Information provided:
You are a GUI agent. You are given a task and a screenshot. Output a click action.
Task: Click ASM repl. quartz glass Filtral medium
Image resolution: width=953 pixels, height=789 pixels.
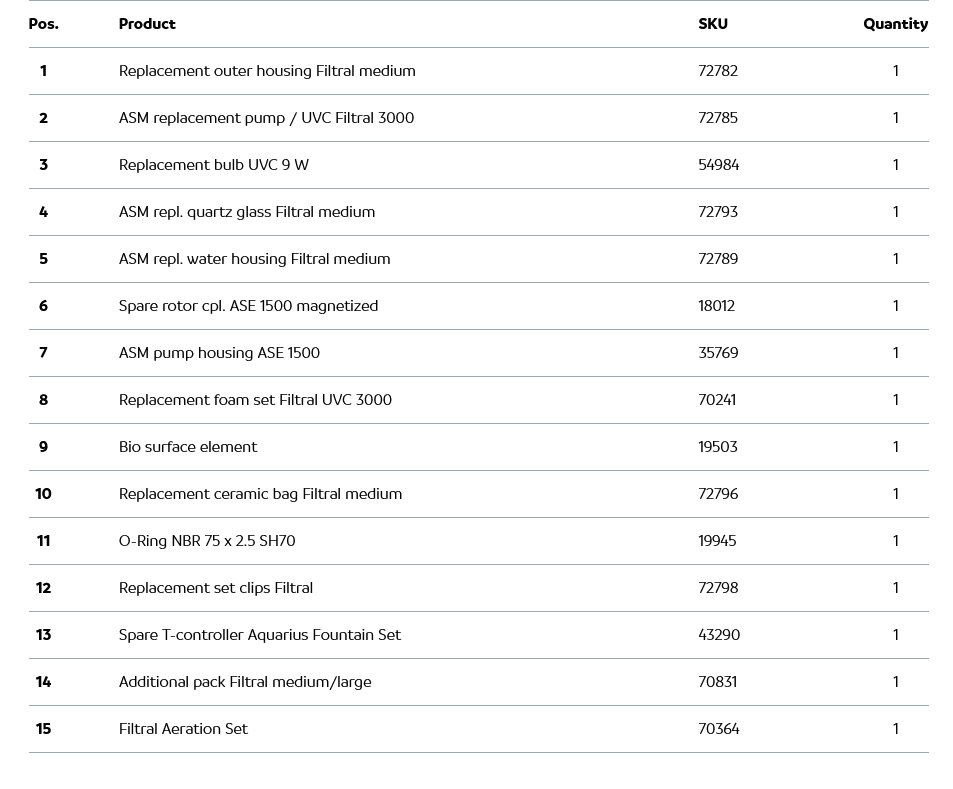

--

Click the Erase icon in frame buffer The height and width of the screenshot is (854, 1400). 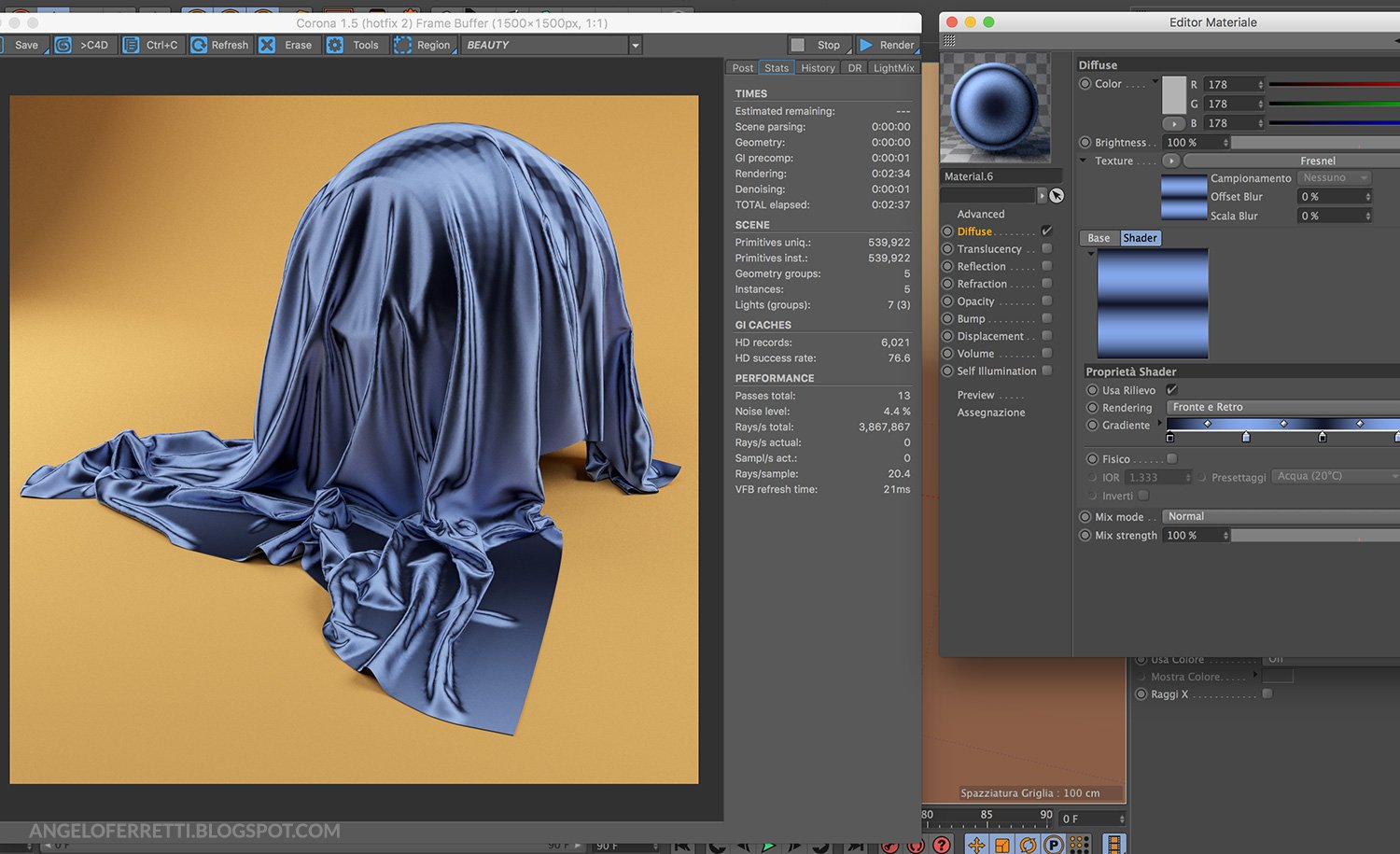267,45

--

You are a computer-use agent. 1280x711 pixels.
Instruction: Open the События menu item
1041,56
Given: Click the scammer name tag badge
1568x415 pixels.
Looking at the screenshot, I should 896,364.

What you are asked to do: Starting at the line containing "You are a computer-use" and ending at the line containing "Looking at the screenshot, I should 896,364.", write those lines out again with "menu item" renamed to "menu option" and everything else left as is.

The result:
You are a computer-use agent. 1280x711 pixels.
Instruction: Open the События menu option
1041,56
Given: Click the scammer name tag badge
1568x415 pixels.
Looking at the screenshot, I should 896,364.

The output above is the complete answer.